Kerberos

exploiting-kerberoasting-with-impacket helps authorized testers plan Kerberoasting with Impacket GetUserSPNs.py, from SPN enumeration to TGS ticket extraction, offline cracking, and detection-aware reporting. Use this exploiting-kerberoasting-with-impacket guide for penetration testing workflows with clear install and usage context.

The extracting-credentials-from-memory-dump skill helps analyze Windows memory dumps for NTLM hashes, LSA secrets, Kerberos material, and tokens using Volatility 3 and pypykatz workflows. It is built for Digital Forensics and incident response when you need defensible evidence, account impact, and remediation guidance from a valid dump.

The exploiting-nopac-cve-2021-42278-42287 skill is a practical guide for assessing the noPac chain (CVE-2021-42278 and CVE-2021-42287) in Active Directory. It helps authorized red teamers and Security Audit users check prerequisites, review workflow files, and document exploitability with less guesswork.

The exploiting-constrained-delegation-abuse skill guides authorized Active Directory testing of Kerberos constrained delegation abuse. It covers enumeration, S4U2self and S4U2proxy ticket requests, and practical paths to lateral movement or privilege escalation. Use it when you need a repeatable guide for penetration testing, not a generic Kerberos overview.

detecting-pass-the-ticket-attacks helps detect Kerberos Pass-the-Ticket activity by correlating Windows Security Event IDs 4768, 4769, and 4771. Use it for threat hunting in Splunk or Elastic to spot ticket reuse, RC4 downgrades, and unusual TGS volume with practical queries and field guidance.

The detecting-kerberoasting-attacks skill helps hunt Kerberoasting by spotting suspicious Kerberos TGS requests, weak ticket encryption, and service-account patterns. Use it for SIEM, EDR, EVTX, and detecting-kerberoasting-attacks for Threat Modeling workflows with practical detection templates and tuning guidance.

detecting-golden-ticket-forgery detects Kerberos Golden Ticket forgery by analyzing Windows Event ID 4769, RC4 downgrade use (0x17), abnormal ticket lifetimes, and krbtgt anomalies in Splunk and Elastic. Built for Security Audit, incident investigation, and threat hunting with practical detection guidance.

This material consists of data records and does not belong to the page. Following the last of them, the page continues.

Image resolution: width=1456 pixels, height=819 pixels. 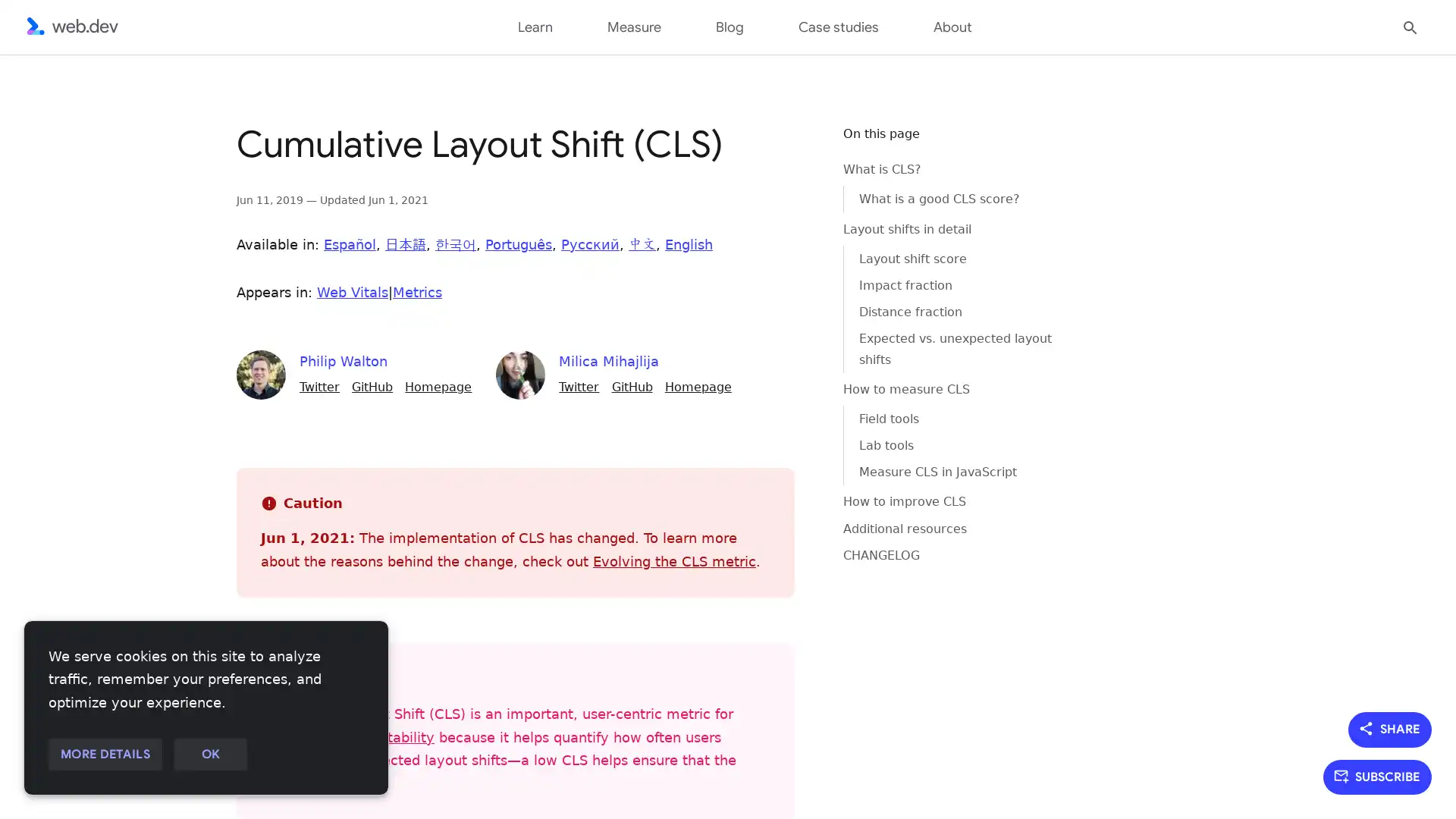 I want to click on Copy code, so click(x=793, y=146).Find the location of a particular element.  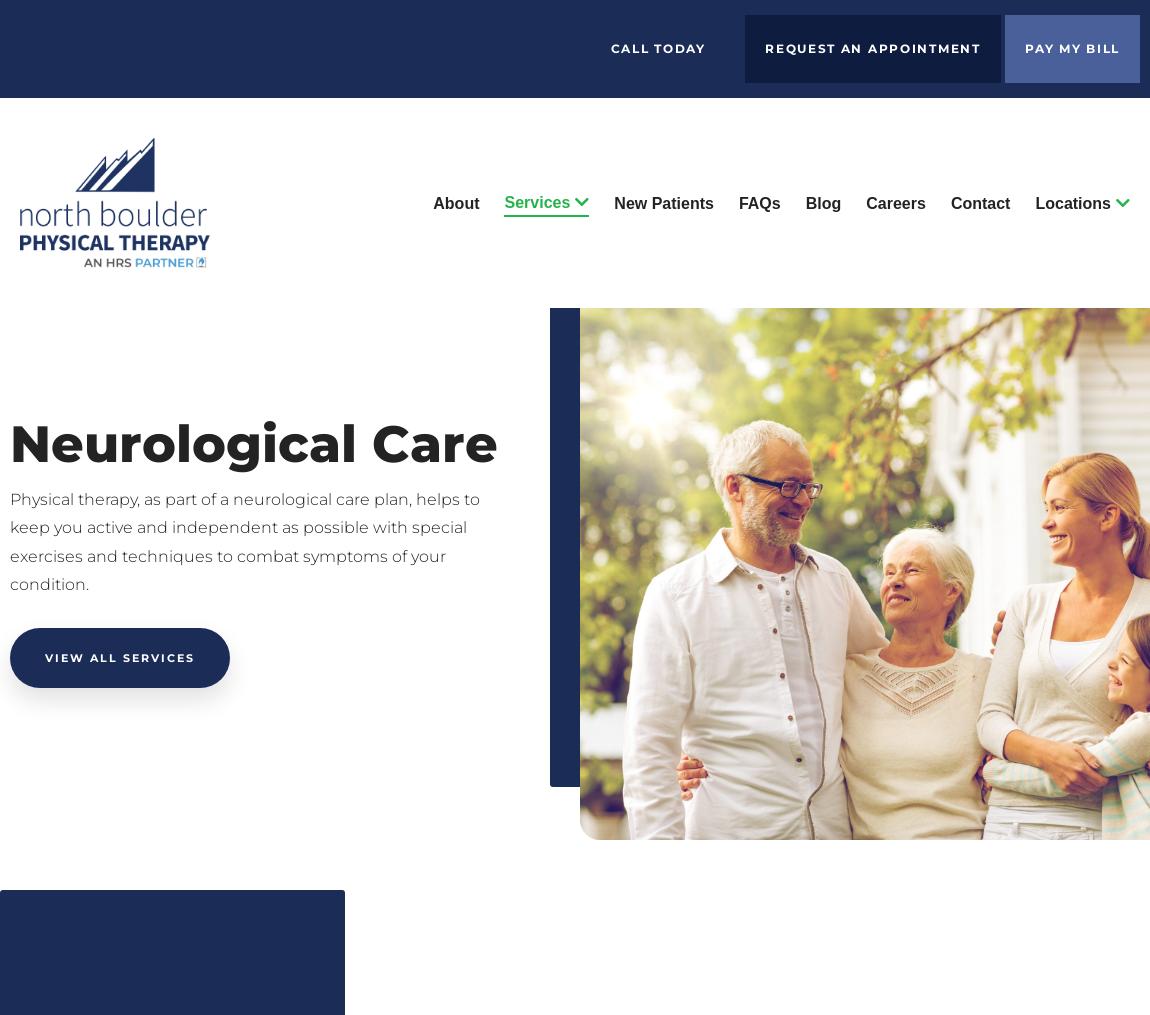

'Sports Rehabilitation' is located at coordinates (415, 347).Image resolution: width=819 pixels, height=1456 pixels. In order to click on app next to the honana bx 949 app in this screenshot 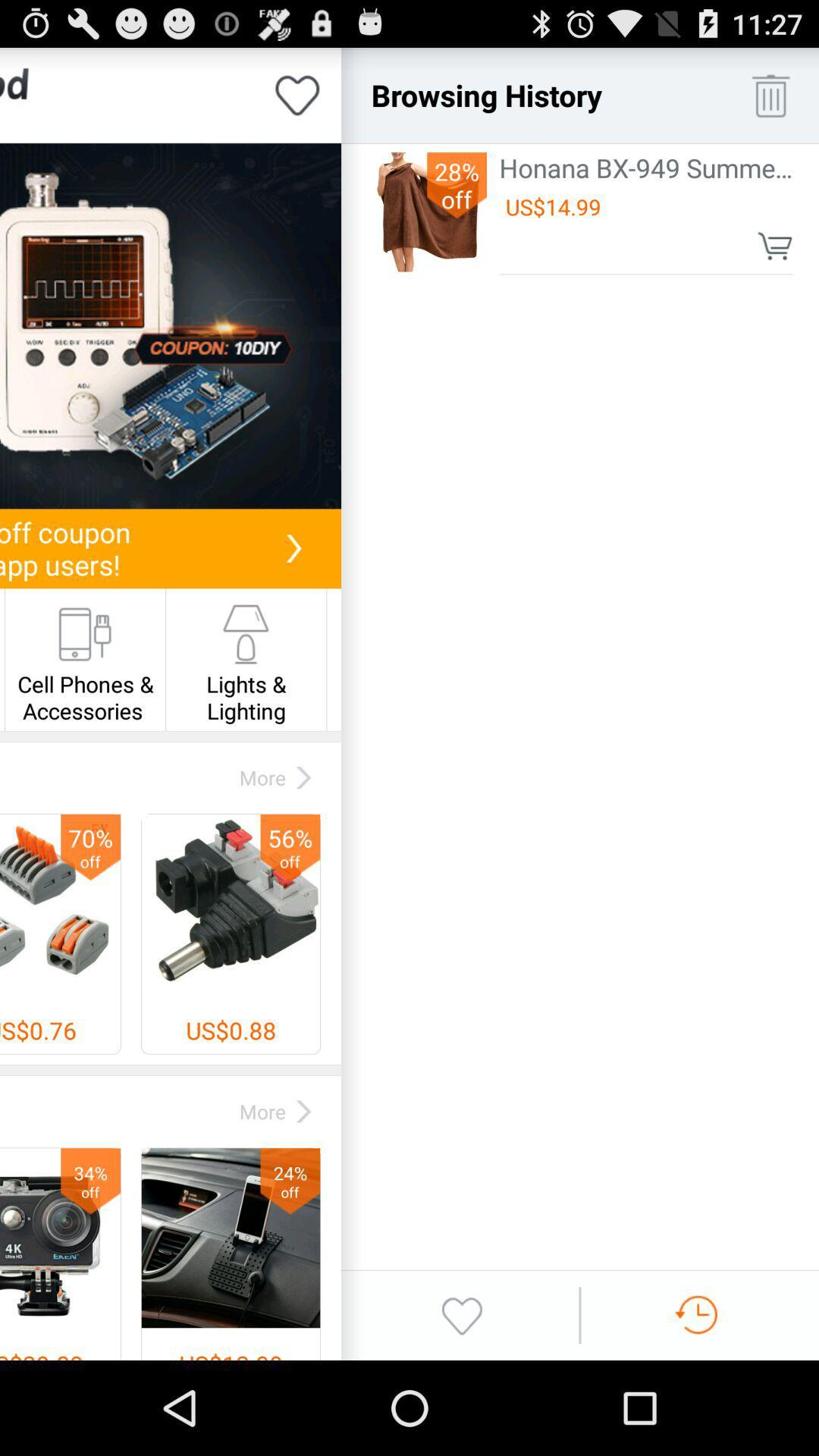, I will do `click(456, 184)`.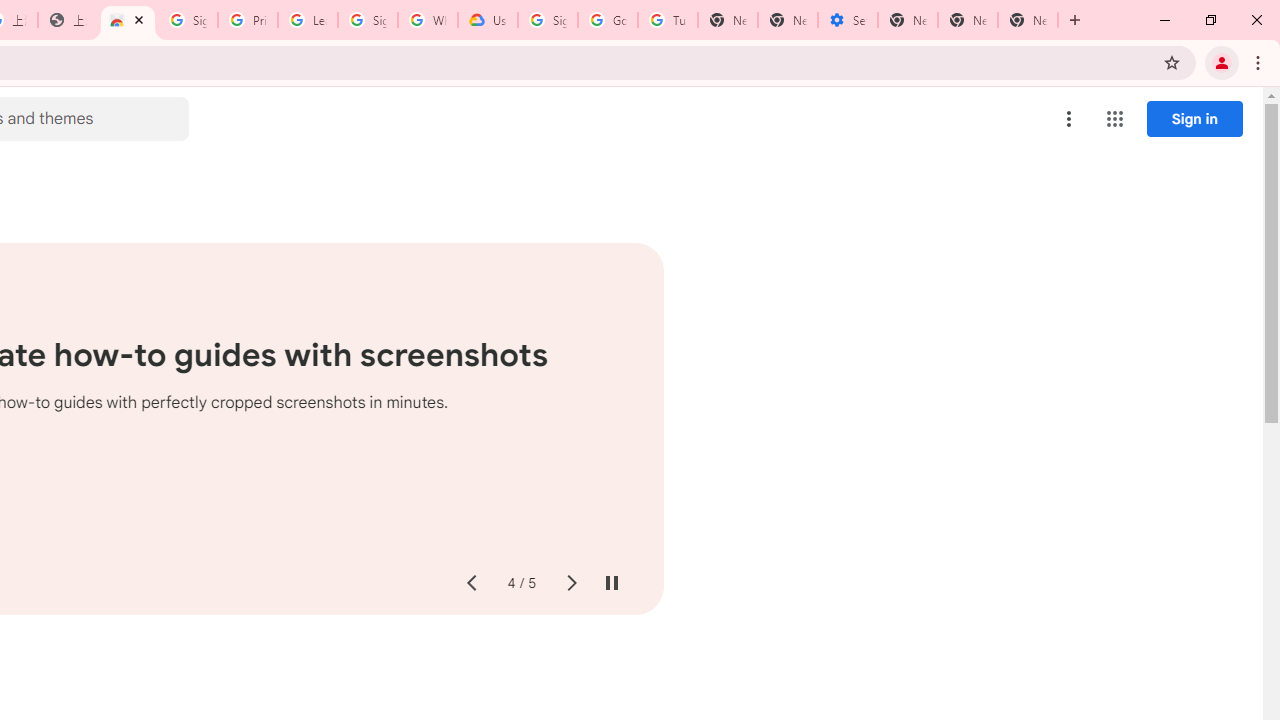  Describe the element at coordinates (470, 583) in the screenshot. I see `'Previous slide'` at that location.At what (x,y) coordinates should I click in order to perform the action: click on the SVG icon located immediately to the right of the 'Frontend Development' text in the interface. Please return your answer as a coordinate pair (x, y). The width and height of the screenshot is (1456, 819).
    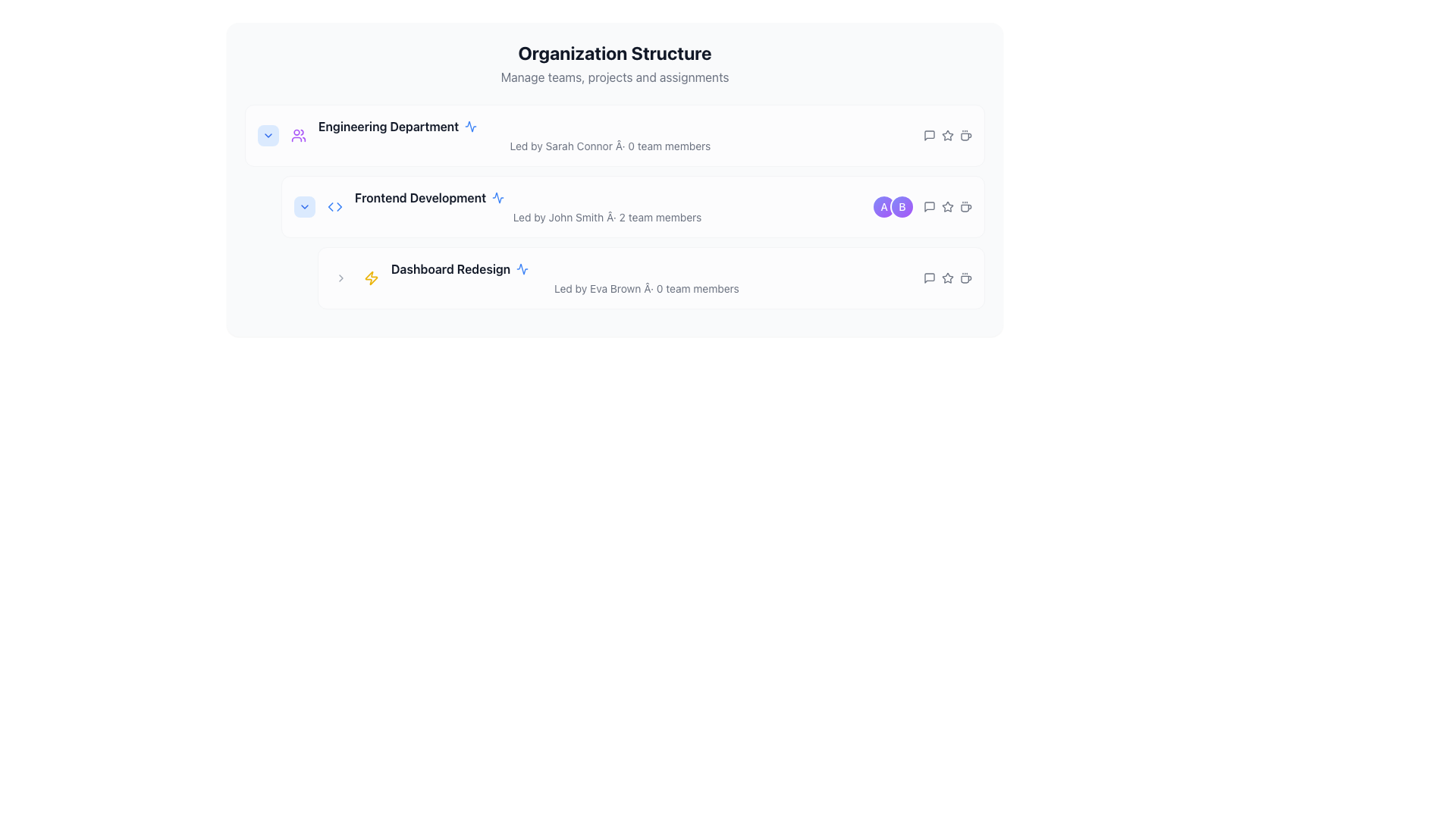
    Looking at the image, I should click on (498, 197).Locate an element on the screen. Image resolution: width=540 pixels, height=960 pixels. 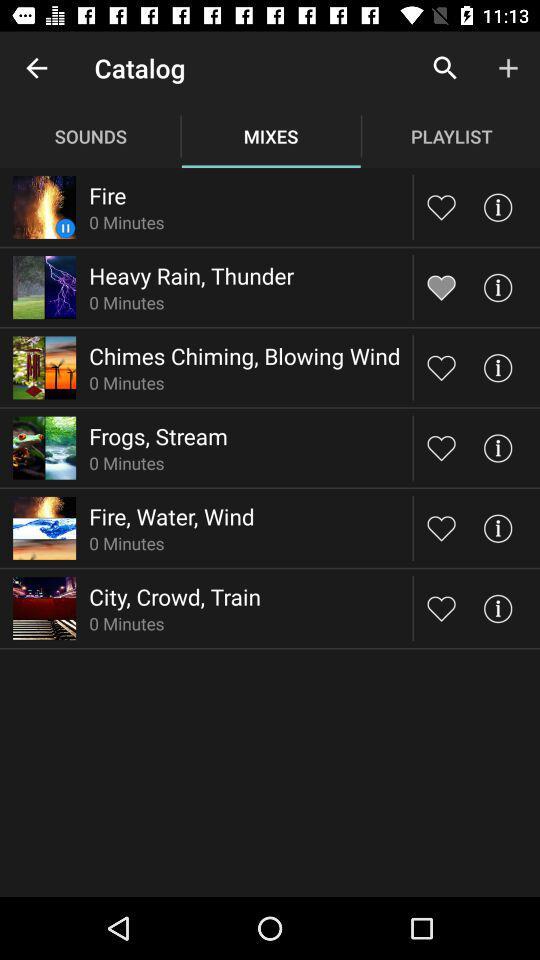
sound information is located at coordinates (496, 607).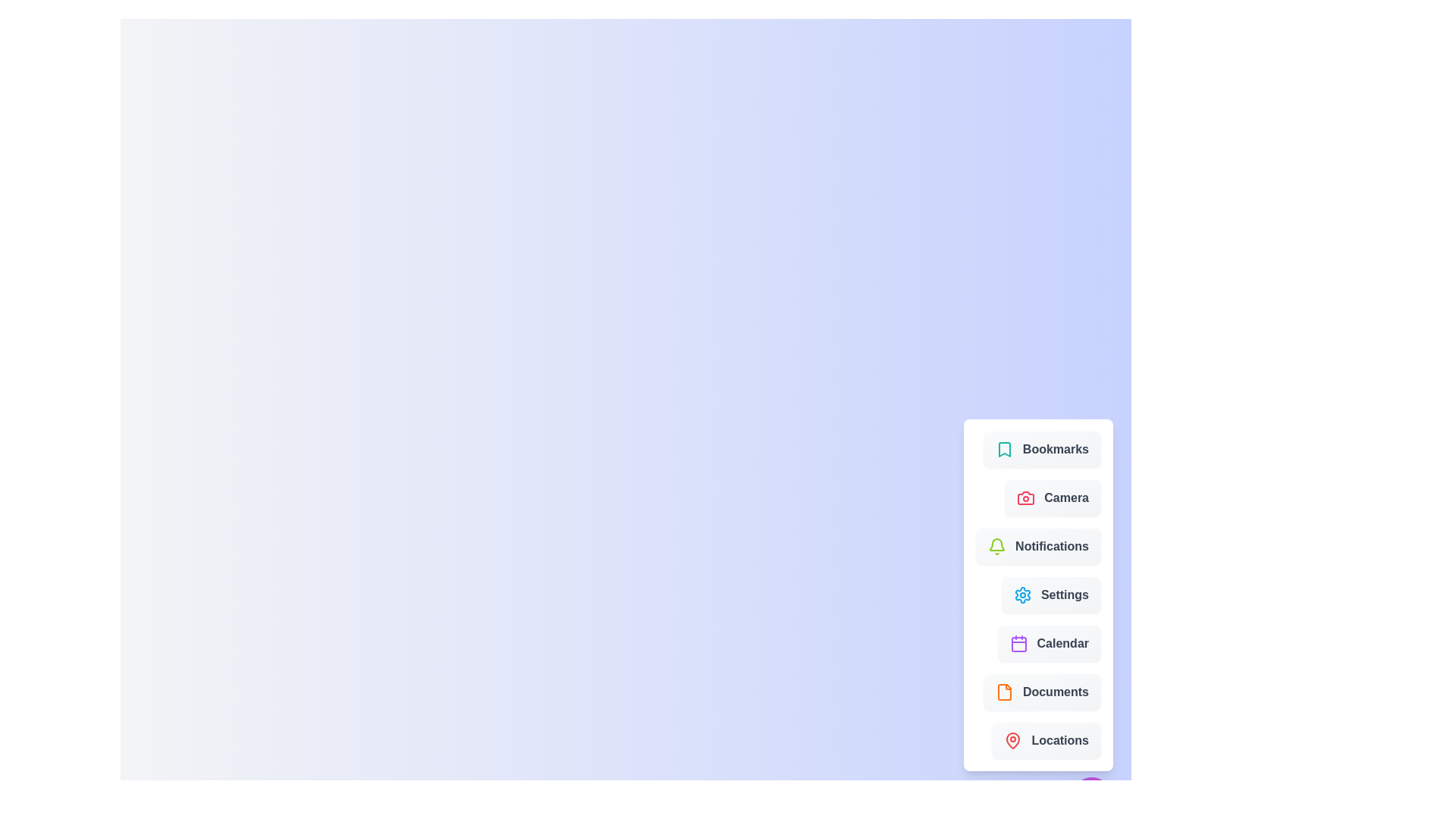  I want to click on the menu item labeled 'Settings' to see its visual feedback, so click(1050, 595).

deploying-active-directory-honeytokens helps defenders plan and generate Active Directory honeytokens for Security Audit work, including fake privileged accounts, fake SPNs for Kerberoasting detection, decoy GPO traps, and deceptive BloodHound paths. It pairs installation-oriented guidance with scripts and telemetry cues for practical deployment and review.

conducting-pass-the-ticket-attack is a Security Audit and red-team skill for planning and documenting Pass-the-Ticket workflows. It helps you review Kerberos tickets, map detection signals, and produce a structured validation or report flow using the conducting-pass-the-ticket-attack skill.